Под юбкой у фрейлины — страница 60 из 82

Карл постоял несколько минут на месте, делая вид, что рассматривает в витрине новую модель «Порше», затем пошел дальше.

Ужас настиг Карла не сразу, потому что он в ту ночь не выспался и был заторможен. Искал, искал в мировой паутине те заветные страницы, просмотр которых карается законом… и заснул… изможденный и неудовлетворенный… только около половины четвертого.

А в девять уже вскочил…

Что же испугало Карла там, на перекрестке?

Ничего. Там его настиг ужас, который он пережил за десять минут до этого.

Его испугал продавец… тот самый. Продавец сыра.

Что же в нем было такого ужасного? Продавец, как продавец. В белом халате и белых же резиновых перчатках, с которых сыпалась какая-то пудра. На голове — чтобы волосы в сыр не попали — белая шапочка с маленьким серебряным голубком и вышитыми синими нитками инициалами. Среднего роста мужчина. Слегка за сорок.
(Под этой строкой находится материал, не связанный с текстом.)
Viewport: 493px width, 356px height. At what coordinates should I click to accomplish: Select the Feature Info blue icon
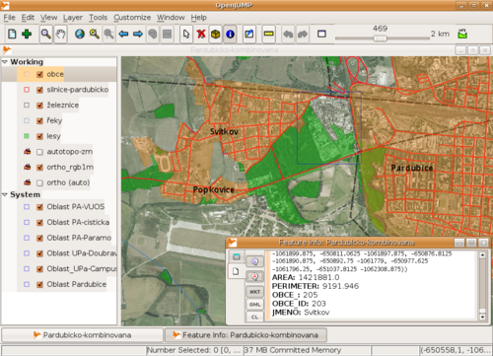tap(230, 34)
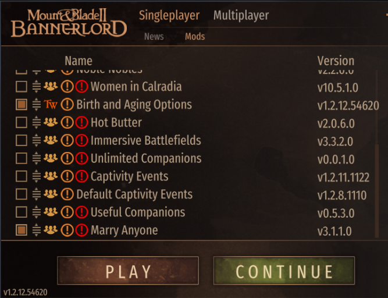Click reorder arrows for Useful Companions
This screenshot has width=388, height=298.
[x=37, y=212]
Блондин.

Вежливый, спокойный, не то, что глупая, назойливая и вульгарная продавщица рыбы в соседнем киоске, общение с которой вызывало у Карла тоску по жизни затворника в пустыне… далеко от морей, озер и рек… так громко орала и визжала эта стерлядь с жирно подведенными глазами и лиловыми когтями на воспаленных от постоянного соприкосновения с мертвыми соками ее лоснящегося товара пальцах.

О сырах продавец говорил вдохновенно. Говорил, почмокивая и поедая сырные палочки со сливочными розочками. Один раз он по ошибке откусил фалангу своего указательного пальца… и преспокойно съел ее вместе с кусочком перчатки.
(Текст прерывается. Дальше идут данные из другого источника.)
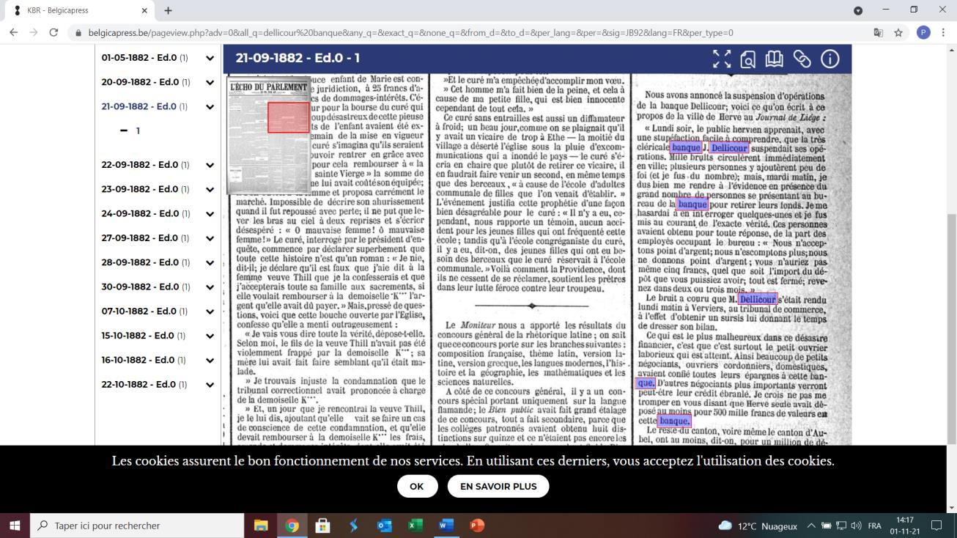Screen dimensions: 957x538
Task: Open page 1 of the 21-09-1882 edition
Action: coord(137,131)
Карл заметил это, но не осознал то, что видит, не удивился и не закричал. А продавец, лакейски согнувшись и притоптывая тремя своими длинными ножками, доверительно шептал Карлу, что сыр помогает от импотенции и головной боли, что «Эмменталь» будто бы обожали Гёте и Шиллер, и брали тяжеленные его головки в свои кругосветные путешествия. А Герман Гессе будто бы и вовсе на «Эмментале» помешался, и уехал в Индию разводить там каких-то особых пчел для приготовления специального воска, которым покрывают головки «Эмменталя»…

Услышав про Гёте, Гессе и пчел, Карл подумал: «Что это он несет? Что ему от меня надо?»

Сделал круглые глаза и мрачно уставился на продавца, подмигивая и подергивая веками и губами в так и не вылеченном, несмотря на все усилия доктора Винкеля, блефароспазме. А тот очаровательно заулыбался, замахал своими короткими ручками и произнес: «Шутка, шутка, дорогой господин, только милая шутка… понимаете? Шерц».

И так страшно зажмурился, что Карлу показалось — лицо продавца превратилось в небольшую головку сыра, на которой педант-учитель нарисовал множество радиусов для демонстрации действия силы тяжести планеты на маленьких человечков.

Да, продавец сыра был похож на сыр. Даже моргал, как сыр — не веками, а краями круглых отверстий на щеках. И испугало Карла то, что продавец сыра на рыночной площади — не только был похож на сыр, но и был сыром. «Эмменталем».

Без всяких диафор и эпифор.

Потому что Карл видел не только то, как тот сожрал фалангу собственного пальца, но и как продавец, застенчиво отвернувшись, задрал полу своего халата и отрезал кусок от своего бедра… когда обнаружил, что все 50 заранее подготовленных кусков «Эмменталя» уже раскупили. Четвертовать проволокой новую семидесятикилограммовую головку сыра ему явно не хотелось. Возможно, он не хотел резать родственника, брата или отца… или любимую. Поэтому и воспользовался собственной ногой. Отхватил кусман величиной с колено. И ничего! Даже не хромал!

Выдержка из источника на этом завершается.